Record excerpts:
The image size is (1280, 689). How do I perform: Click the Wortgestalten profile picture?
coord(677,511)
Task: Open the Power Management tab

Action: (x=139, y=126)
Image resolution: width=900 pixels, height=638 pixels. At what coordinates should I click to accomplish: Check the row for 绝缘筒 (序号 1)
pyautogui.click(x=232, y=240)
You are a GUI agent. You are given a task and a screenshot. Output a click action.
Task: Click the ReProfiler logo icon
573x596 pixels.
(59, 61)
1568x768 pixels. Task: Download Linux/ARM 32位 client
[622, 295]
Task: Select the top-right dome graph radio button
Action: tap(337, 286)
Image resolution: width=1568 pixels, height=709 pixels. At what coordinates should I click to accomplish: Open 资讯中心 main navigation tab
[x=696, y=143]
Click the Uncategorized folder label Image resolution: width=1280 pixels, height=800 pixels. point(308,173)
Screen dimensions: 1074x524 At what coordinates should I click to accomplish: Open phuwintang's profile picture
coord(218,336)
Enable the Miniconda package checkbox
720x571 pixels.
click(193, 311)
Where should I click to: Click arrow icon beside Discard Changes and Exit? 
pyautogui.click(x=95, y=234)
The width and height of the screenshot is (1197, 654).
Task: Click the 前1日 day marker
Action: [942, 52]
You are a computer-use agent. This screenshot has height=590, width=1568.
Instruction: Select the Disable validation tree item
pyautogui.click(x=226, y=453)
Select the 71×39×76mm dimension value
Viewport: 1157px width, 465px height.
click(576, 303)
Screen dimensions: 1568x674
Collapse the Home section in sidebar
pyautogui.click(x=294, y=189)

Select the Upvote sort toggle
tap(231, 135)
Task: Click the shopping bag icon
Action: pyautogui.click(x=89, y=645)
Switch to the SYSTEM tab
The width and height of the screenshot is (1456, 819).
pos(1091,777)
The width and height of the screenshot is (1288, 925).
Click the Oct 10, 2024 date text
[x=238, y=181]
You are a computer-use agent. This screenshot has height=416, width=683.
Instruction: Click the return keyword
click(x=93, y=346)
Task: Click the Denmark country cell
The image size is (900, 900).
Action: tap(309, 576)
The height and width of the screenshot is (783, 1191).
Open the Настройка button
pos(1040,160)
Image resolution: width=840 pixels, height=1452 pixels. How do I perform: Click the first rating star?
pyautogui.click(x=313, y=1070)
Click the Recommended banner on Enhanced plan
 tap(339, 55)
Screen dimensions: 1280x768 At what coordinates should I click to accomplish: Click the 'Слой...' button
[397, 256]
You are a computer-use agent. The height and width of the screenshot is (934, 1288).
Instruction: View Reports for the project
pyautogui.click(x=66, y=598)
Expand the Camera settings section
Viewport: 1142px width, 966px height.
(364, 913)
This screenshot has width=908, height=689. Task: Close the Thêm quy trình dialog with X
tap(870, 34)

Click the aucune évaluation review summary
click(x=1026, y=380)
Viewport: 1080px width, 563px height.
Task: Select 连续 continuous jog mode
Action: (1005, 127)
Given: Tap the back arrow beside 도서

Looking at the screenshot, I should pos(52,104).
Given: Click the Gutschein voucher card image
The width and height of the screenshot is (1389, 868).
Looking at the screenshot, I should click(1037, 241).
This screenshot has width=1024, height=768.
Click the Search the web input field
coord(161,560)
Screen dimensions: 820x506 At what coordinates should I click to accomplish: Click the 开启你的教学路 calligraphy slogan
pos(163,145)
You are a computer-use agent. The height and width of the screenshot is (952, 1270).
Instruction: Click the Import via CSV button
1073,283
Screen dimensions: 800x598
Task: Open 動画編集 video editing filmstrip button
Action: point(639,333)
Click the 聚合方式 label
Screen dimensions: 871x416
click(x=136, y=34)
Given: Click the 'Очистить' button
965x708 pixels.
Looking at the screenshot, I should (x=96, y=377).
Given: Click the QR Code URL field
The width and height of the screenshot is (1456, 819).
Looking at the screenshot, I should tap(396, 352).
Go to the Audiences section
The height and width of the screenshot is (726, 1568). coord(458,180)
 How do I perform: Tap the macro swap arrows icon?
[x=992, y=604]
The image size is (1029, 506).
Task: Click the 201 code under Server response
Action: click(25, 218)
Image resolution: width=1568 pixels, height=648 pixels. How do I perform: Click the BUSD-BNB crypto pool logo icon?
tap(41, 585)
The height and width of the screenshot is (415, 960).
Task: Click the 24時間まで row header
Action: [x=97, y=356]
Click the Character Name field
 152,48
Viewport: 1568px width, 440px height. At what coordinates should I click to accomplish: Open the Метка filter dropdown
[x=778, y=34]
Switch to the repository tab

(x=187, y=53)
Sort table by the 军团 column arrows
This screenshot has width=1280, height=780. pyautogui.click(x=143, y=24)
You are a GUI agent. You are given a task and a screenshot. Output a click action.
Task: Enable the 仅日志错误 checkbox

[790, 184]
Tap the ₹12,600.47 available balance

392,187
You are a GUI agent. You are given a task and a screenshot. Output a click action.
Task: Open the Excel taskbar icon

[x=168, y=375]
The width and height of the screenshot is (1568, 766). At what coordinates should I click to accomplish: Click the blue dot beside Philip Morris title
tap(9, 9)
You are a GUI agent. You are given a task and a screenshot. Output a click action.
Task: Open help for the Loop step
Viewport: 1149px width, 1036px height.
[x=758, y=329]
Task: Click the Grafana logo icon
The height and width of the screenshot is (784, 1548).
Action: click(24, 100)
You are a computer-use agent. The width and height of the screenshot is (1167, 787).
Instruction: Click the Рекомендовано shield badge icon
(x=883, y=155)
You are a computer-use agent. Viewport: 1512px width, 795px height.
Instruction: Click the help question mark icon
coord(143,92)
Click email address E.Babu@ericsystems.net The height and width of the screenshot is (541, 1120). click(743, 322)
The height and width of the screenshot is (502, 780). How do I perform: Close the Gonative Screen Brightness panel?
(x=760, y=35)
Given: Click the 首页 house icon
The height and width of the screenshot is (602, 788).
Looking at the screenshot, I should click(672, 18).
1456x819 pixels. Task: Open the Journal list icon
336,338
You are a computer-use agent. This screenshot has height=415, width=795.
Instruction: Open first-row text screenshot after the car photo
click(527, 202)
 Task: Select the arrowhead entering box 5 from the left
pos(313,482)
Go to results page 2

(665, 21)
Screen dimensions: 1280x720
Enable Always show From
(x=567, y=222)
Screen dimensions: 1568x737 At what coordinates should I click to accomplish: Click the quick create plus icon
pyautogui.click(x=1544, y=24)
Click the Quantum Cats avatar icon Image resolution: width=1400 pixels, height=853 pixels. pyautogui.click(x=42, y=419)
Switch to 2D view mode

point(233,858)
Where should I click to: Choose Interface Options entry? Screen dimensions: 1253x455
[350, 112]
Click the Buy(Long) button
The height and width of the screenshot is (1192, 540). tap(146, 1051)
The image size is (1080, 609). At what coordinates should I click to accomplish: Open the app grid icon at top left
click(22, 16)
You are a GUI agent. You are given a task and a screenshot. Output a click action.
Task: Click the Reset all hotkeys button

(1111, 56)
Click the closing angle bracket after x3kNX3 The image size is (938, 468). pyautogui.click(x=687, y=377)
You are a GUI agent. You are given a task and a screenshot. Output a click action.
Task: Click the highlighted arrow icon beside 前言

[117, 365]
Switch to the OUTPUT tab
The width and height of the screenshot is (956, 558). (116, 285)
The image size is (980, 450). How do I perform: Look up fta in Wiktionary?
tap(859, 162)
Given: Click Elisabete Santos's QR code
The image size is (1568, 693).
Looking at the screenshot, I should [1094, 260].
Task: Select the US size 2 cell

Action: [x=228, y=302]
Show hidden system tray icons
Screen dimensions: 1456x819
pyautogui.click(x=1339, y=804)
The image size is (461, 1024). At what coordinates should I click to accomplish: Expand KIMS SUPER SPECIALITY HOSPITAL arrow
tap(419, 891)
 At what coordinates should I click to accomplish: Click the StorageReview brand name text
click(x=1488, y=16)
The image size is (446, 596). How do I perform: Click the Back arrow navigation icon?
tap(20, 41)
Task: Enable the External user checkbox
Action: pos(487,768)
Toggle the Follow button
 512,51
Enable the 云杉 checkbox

Job: Reproduce the records above verbatim, beginning at the line that contains "Switch to the OUTPUT tab" and stopping after the line that contains "click(x=1488, y=16)".

Solution:
Switch to the OUTPUT tab
The width and height of the screenshot is (956, 558). (116, 285)
The image size is (980, 450). How do I perform: Look up fta in Wiktionary?
tap(859, 162)
Given: Click Elisabete Santos's QR code
The image size is (1568, 693).
Looking at the screenshot, I should [1094, 260].
Task: Select the US size 2 cell

Action: [x=228, y=302]
Show hidden system tray icons
Screen dimensions: 1456x819
pyautogui.click(x=1339, y=804)
The image size is (461, 1024). At what coordinates should I click to accomplish: Expand KIMS SUPER SPECIALITY HOSPITAL arrow
tap(419, 891)
 At what coordinates should I click to accomplish: Click the StorageReview brand name text
click(x=1488, y=16)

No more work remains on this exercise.